Why is a car slow to start in winter?
When the temperature drops, engine oil turns to the consistency of molasses. It takes more power to turn over an engine when the oil is sludge. If a battery is low on power, the result is the slow cranking of the engine on a cold morning. Eventually, the battery stops working.
Car batteries can decrease in power due to age or the heat. Summer heat can cause battery fluid to evaporate, damaging the battery’s internal part and decreasing battery performance. Older batteries can also lose power over time; car batteries should usually be replaced every 3-5 years. (Schedule an appointment to get a new battery installed.)
Slow cranking is only one sign of a dead battery. You can also tell if a car battery needs to be replaced if it needs to be jump started on a regular basis. Some cars also have a dashboard warning light that comes on when battery power is low.
In extremely rare cases, cars might not start in cold weather because of moisture in the fuel lines. Put simply, condensation can get into the fuel lines. The moisture can interrupt the flow of fuel and cause a slow start (or no start at all).

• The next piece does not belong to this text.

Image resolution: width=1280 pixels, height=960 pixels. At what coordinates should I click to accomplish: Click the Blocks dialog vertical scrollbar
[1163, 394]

Older vehicles with carburetors can also have issues in the cold weather. This problem primarily occurs after the car has been sitting for a long time.
Sometimes, the slow start of a car has nothing to do with the cold weather. A slow-starting car can be caused by old spark plugs, which should be replaced every 30-100,000. (Ask your mechanic if it’s time for the spark plugs to be replaced.) A failing starter or corroded wiring can also cause a car to start slowly (or not at all).
How can I keep my car starting smoothly in the cold weather?
To avoid the annoying slow start of a car in cold weather (and other winter breakdowns), use these cold weather car maintenance tips:
- Have the battery checked on a regular basis. A mechanic can test the battery to determine when it is low on power.
- Regularly schedule oil changes. Ask your mechanic how often the oil should be changed.
- When the temperature drops, check the tire pressure on every tire (including the spare). Frigid temperatures cause a sharp drop in air pressure (use these step-by-step instructions for checking tire pressure). Make sure to check the spare tire as well, so it is in good shape in case of a flat tire.
- Make sure car fluids are topped off. Add checking the oil and antifreeze level on a regular basis. Both of these fluids are essential for a smooth-running car.
- Pack an emergency car kit. A car kit may not stop a car’s slow start, but it can be helpful if a battery suddenly goes dead or the car breaks down. Use this list of emergency car kit essentials to assemble a complete kit—and don’t forget to pack cold weather gear that can keep you warm when you get stranded in the freezing weather.